━━━ LISTED ENTRIES ━━━

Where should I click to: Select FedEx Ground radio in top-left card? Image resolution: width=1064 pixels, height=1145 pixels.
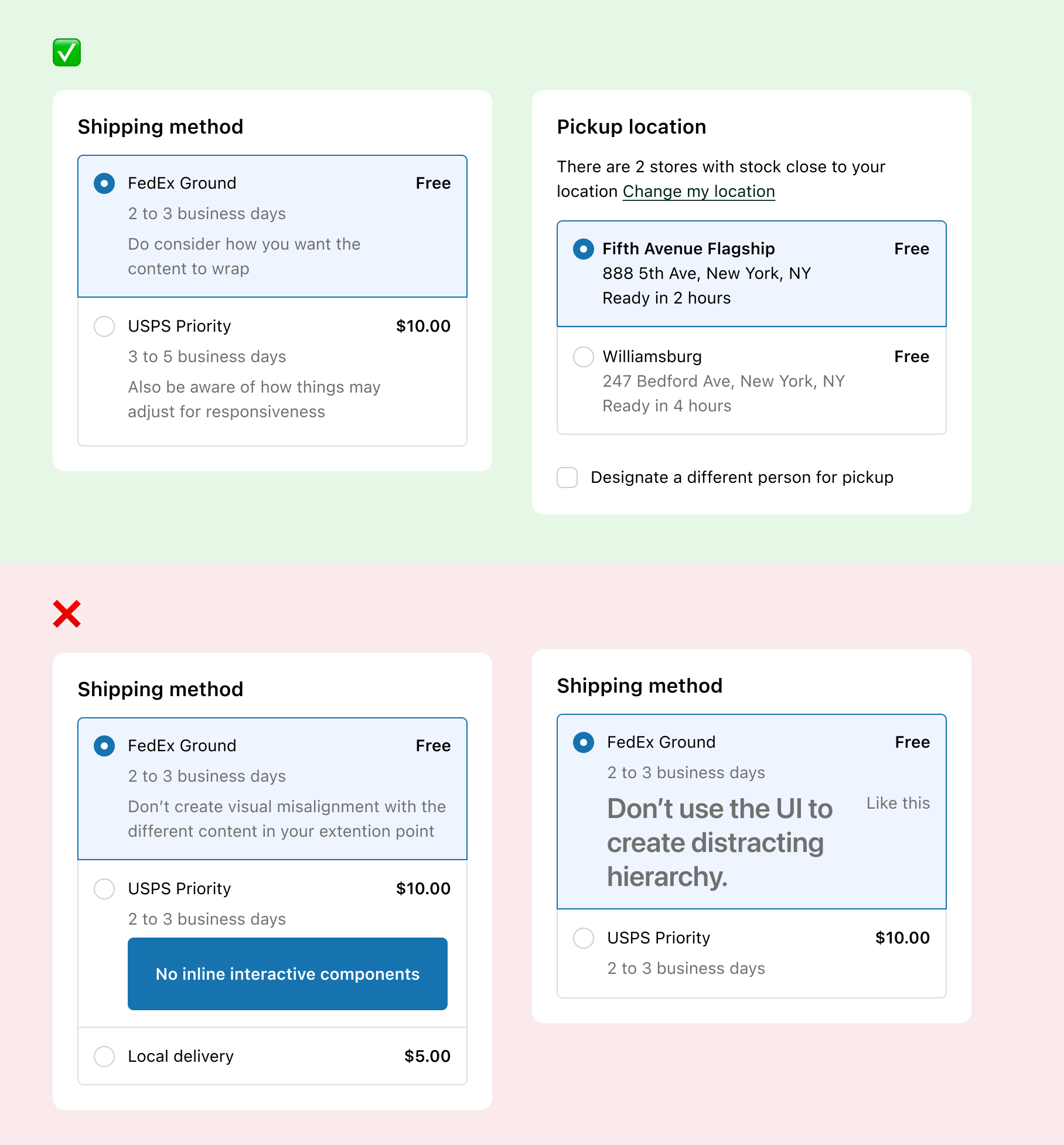pos(104,183)
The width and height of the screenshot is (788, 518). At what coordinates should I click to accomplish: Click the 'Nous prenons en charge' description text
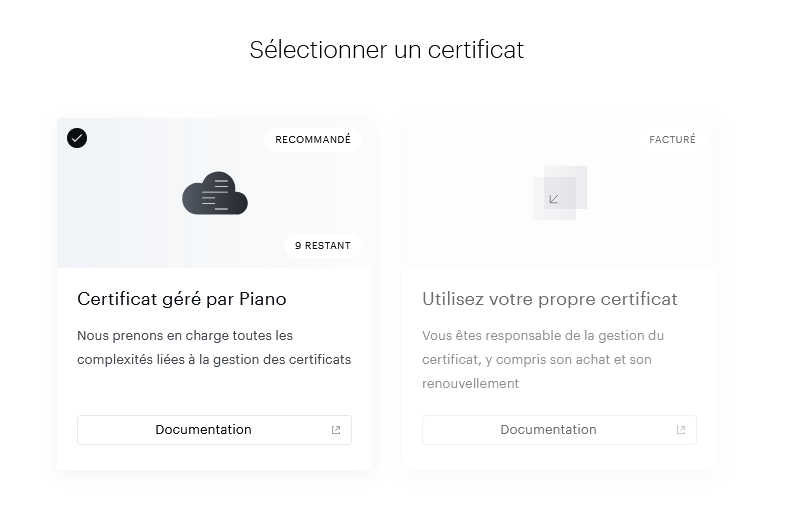(214, 347)
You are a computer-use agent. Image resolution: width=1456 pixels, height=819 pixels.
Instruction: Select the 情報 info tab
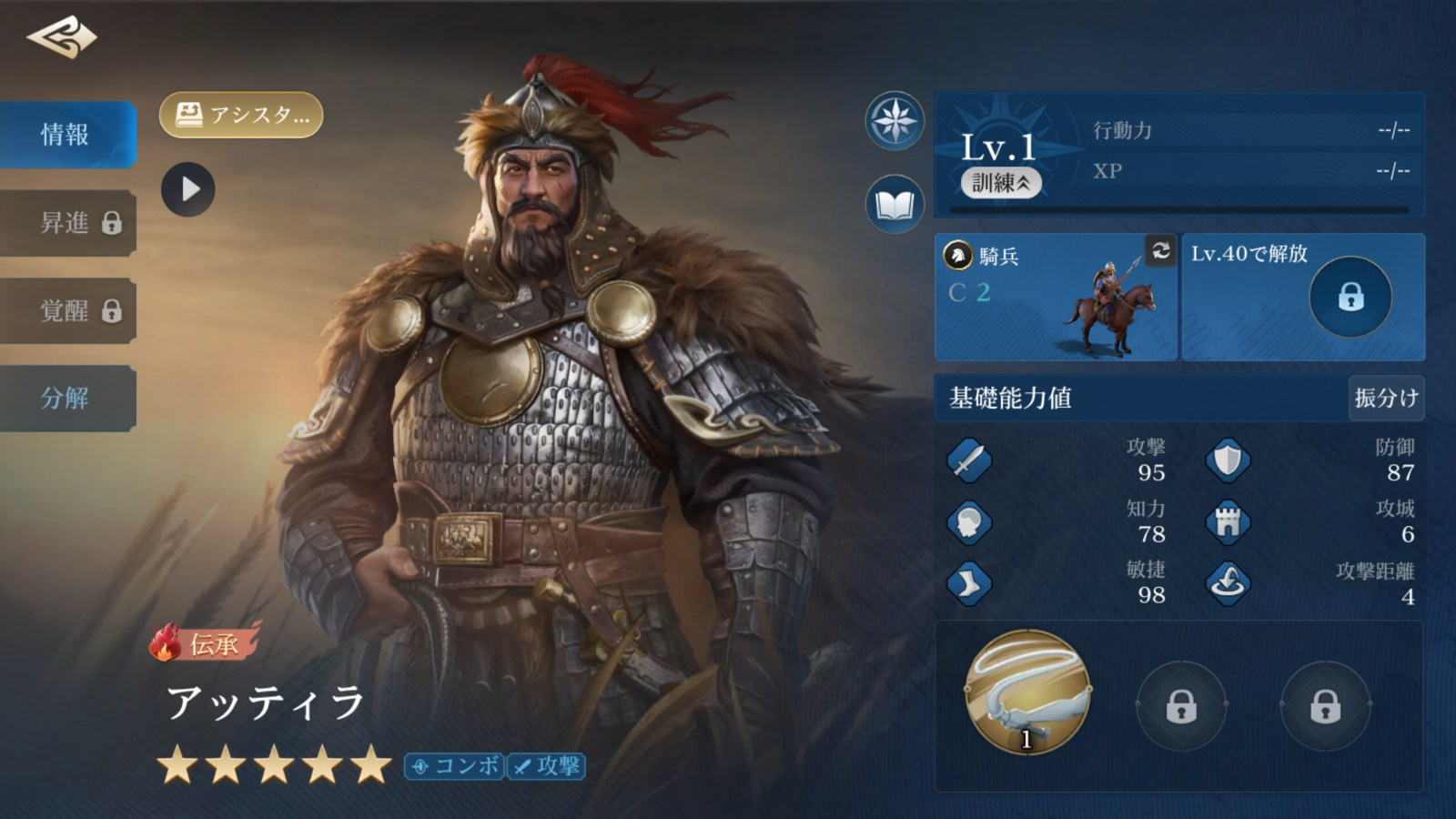point(67,135)
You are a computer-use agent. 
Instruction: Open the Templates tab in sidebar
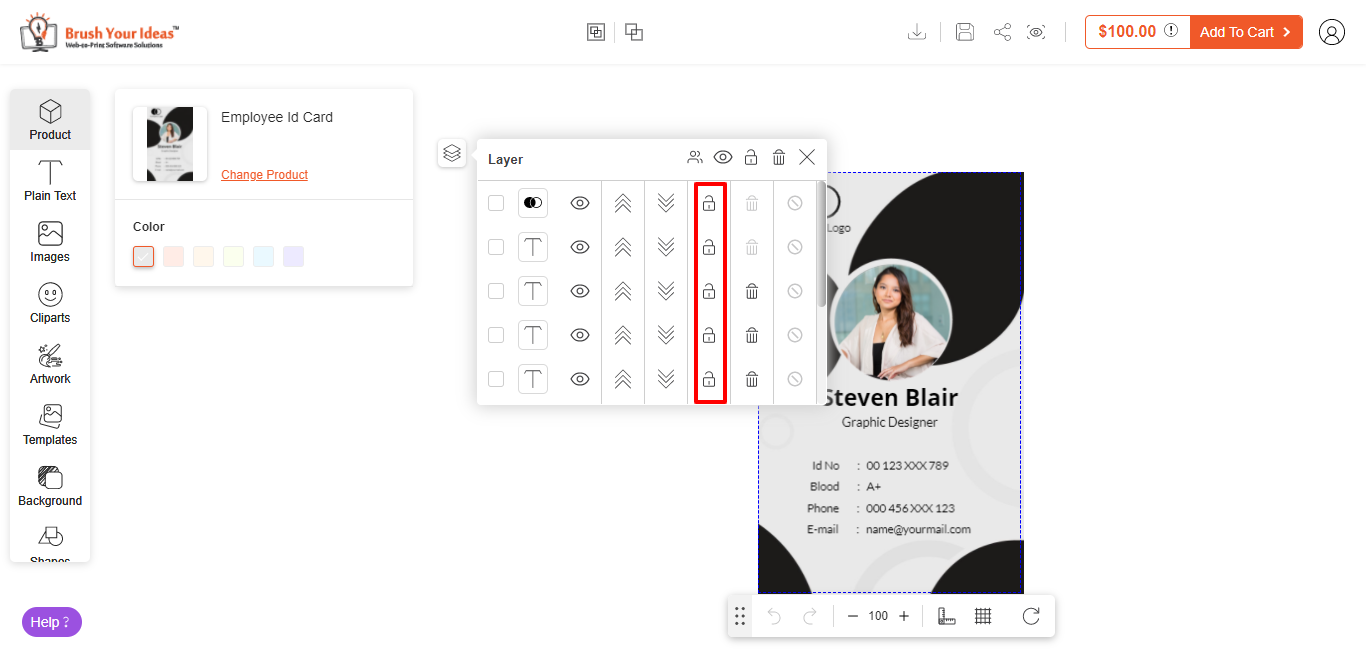50,425
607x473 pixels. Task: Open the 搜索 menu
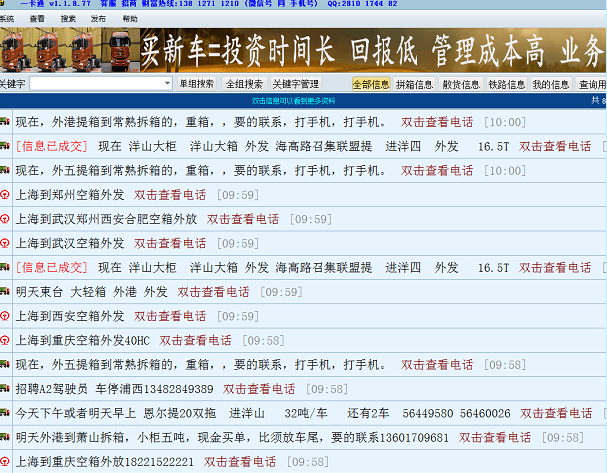point(68,18)
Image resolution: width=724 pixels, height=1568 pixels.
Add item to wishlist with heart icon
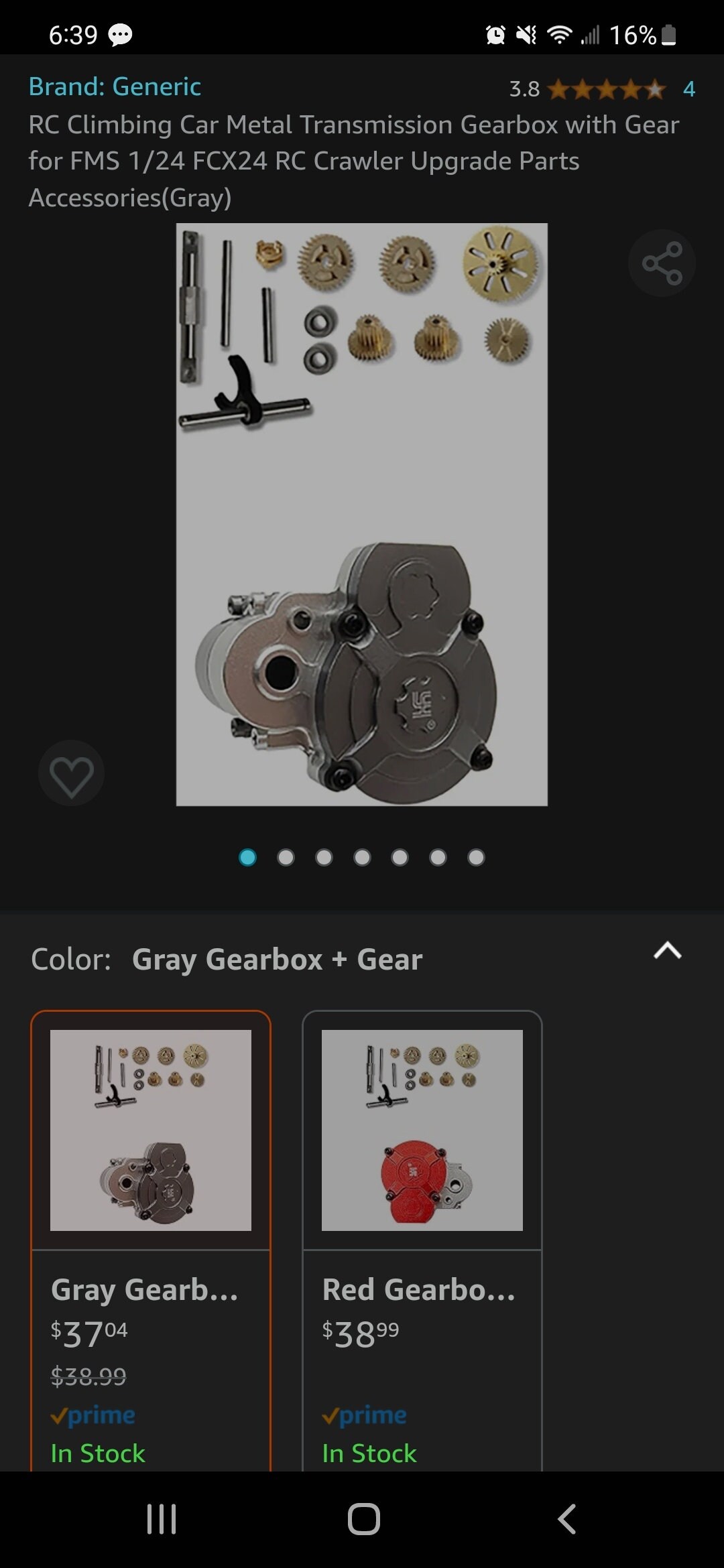[72, 773]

━━━

- WHAT NEEDS TO BE DONE -
How many of the lines above contain the string "Image", with case counting? Reply with the number alone.

- RESULT -
3